My meaningful moment happened with Dennis. As I entered his car with friends, I noticed the backseat was sparse except for a book about how dogs save lives. He told us we had to listen to his favorite song from the Netflix series Ginny & Georgia, which he followed with “Share Your Address” by Ben Platt so we could assess if the lyrics were creepy. He was our eager jukebox, switching from Barry Manilow to Pink to The Pointer Sisters. When I reflected on this ride later, I realized it was one of the only Uber rides I’ve taken without anxiously checking the time. Why? Dennis seemed to have anticipated my desire for the journey to feel like a destination, so he put on a show. For the rest of my evening, my mindset shifted from impatience to delight.
What surprised me was how Dennis affected me, even after the ride was over. Strangers aren’t supposed to be able to do this; our encounters are typically too brief for any meaning-making to happen. Maybe Dennis was a happy accident, a perfect match between a fun-loving driver and a rider who grapples with her lack of punctuality. I happen to think this type of moment can be created with intention. When we learn to gather details and nurture truth, the length of our interactions alone no longer determines their impact.

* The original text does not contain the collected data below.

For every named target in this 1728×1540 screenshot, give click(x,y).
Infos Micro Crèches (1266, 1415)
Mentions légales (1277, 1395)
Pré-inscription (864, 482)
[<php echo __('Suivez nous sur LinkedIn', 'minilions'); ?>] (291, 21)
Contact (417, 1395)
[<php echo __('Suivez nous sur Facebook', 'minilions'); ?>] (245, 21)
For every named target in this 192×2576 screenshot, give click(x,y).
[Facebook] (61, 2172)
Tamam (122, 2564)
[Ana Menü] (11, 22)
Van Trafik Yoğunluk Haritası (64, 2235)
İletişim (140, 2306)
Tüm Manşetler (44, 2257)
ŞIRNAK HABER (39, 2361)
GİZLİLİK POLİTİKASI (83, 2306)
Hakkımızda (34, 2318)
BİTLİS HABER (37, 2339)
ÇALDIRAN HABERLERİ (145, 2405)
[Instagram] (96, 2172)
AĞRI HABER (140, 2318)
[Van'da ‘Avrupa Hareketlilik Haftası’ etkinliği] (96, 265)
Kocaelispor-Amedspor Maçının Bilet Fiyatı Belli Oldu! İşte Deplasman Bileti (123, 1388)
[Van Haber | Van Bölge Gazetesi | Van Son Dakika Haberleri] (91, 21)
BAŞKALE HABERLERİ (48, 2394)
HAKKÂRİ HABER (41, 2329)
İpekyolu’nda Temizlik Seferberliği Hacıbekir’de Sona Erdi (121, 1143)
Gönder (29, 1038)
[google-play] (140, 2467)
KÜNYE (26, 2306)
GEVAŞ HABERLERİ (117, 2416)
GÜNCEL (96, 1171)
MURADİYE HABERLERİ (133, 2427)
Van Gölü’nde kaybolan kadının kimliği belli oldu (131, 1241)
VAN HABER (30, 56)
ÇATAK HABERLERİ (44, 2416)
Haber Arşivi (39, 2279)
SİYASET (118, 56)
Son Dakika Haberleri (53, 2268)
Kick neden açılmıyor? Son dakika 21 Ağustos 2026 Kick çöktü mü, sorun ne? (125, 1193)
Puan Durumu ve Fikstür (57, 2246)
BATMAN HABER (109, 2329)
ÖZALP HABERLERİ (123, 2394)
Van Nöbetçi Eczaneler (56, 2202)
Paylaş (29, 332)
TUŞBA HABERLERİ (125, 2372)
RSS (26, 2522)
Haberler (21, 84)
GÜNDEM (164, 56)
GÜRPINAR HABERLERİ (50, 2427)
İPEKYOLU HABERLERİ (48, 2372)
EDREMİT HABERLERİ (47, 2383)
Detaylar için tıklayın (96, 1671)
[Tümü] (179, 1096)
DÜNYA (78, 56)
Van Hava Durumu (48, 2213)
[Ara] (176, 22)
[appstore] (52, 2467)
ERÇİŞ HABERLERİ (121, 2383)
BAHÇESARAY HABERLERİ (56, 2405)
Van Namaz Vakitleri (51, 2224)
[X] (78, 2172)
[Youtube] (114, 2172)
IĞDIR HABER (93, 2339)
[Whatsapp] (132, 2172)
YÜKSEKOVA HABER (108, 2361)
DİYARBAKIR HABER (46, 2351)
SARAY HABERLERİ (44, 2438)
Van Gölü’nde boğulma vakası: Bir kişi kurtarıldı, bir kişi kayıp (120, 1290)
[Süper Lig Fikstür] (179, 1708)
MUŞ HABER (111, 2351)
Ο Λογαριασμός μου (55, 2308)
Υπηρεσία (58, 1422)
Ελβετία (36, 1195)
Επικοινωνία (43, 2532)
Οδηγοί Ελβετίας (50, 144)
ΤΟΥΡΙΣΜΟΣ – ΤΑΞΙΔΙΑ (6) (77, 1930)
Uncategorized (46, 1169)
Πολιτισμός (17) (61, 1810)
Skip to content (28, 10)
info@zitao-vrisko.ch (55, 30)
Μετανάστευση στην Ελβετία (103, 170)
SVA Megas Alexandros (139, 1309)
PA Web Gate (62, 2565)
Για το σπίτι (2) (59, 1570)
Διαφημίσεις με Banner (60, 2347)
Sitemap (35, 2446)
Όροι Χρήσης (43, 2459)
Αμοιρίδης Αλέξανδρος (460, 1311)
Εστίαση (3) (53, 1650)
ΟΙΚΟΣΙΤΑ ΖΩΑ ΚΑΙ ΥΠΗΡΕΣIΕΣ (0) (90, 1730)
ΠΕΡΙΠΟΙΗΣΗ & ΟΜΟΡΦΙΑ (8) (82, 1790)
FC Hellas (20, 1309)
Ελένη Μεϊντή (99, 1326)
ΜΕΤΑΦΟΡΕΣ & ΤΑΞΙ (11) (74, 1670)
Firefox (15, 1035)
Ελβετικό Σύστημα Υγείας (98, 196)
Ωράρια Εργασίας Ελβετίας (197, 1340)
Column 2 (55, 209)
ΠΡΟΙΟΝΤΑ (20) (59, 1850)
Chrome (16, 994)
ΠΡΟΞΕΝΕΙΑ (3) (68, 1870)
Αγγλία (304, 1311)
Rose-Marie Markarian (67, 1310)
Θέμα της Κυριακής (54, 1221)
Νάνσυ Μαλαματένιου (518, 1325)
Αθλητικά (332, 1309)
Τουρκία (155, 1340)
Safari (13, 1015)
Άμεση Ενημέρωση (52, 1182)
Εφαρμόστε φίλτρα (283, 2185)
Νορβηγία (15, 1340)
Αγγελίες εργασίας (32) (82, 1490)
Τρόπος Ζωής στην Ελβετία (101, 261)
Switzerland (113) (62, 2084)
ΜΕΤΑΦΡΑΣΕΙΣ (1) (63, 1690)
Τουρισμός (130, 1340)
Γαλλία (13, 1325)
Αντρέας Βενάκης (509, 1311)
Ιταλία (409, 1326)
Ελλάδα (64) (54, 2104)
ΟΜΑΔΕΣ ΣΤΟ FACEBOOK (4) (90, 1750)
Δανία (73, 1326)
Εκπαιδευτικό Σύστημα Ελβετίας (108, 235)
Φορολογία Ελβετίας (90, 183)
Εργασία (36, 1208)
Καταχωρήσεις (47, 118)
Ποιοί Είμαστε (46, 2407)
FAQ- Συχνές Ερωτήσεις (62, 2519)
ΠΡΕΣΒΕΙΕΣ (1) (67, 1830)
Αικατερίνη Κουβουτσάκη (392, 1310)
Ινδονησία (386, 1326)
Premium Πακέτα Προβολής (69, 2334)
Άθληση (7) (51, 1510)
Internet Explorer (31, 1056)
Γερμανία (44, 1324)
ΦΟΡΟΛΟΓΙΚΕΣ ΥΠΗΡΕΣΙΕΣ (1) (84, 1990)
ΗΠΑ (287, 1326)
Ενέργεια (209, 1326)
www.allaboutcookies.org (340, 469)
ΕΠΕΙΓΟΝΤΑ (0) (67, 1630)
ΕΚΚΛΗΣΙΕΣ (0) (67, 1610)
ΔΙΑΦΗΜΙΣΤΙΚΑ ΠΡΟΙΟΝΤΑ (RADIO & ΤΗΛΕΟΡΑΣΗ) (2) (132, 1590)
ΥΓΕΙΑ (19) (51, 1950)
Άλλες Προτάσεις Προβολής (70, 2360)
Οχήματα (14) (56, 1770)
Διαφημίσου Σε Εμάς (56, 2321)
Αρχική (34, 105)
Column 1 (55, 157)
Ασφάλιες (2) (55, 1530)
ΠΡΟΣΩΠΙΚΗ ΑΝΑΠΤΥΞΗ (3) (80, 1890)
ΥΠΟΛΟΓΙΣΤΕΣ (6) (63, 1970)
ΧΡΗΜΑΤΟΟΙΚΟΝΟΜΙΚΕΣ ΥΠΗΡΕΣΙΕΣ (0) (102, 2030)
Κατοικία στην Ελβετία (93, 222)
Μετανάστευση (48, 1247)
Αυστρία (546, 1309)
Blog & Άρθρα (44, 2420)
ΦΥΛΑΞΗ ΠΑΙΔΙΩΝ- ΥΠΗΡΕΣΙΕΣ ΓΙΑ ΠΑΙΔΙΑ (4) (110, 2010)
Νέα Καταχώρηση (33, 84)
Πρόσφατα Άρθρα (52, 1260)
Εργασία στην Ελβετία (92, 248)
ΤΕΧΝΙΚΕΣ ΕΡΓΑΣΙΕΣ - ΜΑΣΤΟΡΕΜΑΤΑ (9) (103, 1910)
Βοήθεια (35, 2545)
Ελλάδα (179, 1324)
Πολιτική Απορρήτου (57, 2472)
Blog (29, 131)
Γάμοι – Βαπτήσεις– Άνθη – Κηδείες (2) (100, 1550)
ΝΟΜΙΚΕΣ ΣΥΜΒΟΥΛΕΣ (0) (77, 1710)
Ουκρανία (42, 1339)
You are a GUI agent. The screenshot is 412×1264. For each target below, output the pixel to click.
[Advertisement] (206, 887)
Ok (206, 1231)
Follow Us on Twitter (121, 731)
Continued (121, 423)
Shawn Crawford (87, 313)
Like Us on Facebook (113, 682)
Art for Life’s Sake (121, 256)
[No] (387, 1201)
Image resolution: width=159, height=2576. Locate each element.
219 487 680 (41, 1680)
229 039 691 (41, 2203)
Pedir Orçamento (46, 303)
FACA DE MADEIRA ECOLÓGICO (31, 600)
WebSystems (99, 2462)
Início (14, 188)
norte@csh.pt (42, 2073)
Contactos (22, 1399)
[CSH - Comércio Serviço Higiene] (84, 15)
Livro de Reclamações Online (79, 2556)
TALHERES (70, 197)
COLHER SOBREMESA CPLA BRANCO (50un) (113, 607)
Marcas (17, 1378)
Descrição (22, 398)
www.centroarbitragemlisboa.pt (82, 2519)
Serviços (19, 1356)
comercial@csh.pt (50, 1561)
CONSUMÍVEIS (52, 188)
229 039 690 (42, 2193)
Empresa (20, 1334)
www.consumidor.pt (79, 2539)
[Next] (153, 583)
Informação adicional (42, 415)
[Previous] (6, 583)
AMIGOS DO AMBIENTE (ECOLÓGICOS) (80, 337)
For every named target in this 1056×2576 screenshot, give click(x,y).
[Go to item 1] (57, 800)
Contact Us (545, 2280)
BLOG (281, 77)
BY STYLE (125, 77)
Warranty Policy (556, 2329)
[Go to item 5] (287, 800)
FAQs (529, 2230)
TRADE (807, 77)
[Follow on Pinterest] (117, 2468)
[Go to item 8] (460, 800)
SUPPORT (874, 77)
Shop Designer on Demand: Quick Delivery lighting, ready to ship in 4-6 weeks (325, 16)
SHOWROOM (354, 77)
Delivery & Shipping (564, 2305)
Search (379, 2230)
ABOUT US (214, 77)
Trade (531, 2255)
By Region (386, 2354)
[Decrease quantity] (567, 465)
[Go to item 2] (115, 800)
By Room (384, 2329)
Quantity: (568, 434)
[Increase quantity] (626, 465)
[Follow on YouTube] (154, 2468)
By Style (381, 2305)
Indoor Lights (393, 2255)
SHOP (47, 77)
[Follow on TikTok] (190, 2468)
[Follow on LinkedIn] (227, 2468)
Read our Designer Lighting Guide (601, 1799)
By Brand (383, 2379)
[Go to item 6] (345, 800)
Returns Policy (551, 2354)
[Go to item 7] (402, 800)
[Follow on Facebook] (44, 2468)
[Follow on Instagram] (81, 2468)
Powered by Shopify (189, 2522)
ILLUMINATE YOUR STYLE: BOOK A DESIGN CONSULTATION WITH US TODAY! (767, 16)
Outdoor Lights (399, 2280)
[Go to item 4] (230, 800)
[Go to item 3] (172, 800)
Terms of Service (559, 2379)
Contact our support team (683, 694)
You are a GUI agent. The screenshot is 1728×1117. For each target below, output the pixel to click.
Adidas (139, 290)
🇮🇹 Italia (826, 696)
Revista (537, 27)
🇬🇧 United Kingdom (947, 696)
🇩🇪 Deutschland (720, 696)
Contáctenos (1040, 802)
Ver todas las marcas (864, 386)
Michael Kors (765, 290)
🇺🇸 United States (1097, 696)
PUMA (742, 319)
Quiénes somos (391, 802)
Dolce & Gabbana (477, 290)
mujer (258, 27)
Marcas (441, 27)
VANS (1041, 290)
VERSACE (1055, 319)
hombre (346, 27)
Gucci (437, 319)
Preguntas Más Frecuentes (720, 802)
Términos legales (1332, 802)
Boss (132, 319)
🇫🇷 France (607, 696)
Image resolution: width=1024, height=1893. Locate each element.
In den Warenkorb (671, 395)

Paying attention to people with shared goals — at the airport, the hair salon — shapes our behavior, the laws we enact, the design of our world. That one cup you own that is easier to hold and harder to spill than all your other cups exists because someone paid attention to people drinking out of cups. National parks exist because someone paid attention to people who enjoy nature and people who destroy it.
In a sense, anticipation teaches us how to authentically love and care for people we will never — or only briefly — meet. Curiosity attunes us to wants and needs that strike us as foreign. Others often find their wants and needs met within books that confuse us, or pieces of art we find silly. By listening to people who connect with these works and not just fine-tuning our argument against them, we love the people whom we have the most to learn from.
4.9 stars. That is my current Uber rating. It turns out 5 stars is not achievable once a rider has fallen from grace. I will admit learning this was temporarily devastating. But as I’ve thought about it more, I’m happy 5 stars is unattainable. The math reflects the limits on our time and empathy that prevent us from fully knowing the strangers we encounter. At the same time, the infinitesimally small slices between 4.99 and 5 stars — 4.999, 4.9999, 4.9999999 — represent connection: quick, small moments where our self expands to overlap with a piece of someone else before that person continues on their way. Strangers may remind us of our finitudes, but they also help us transcend them.
Mia Lecinski is a design researcher who lives and Ubers in Chicago.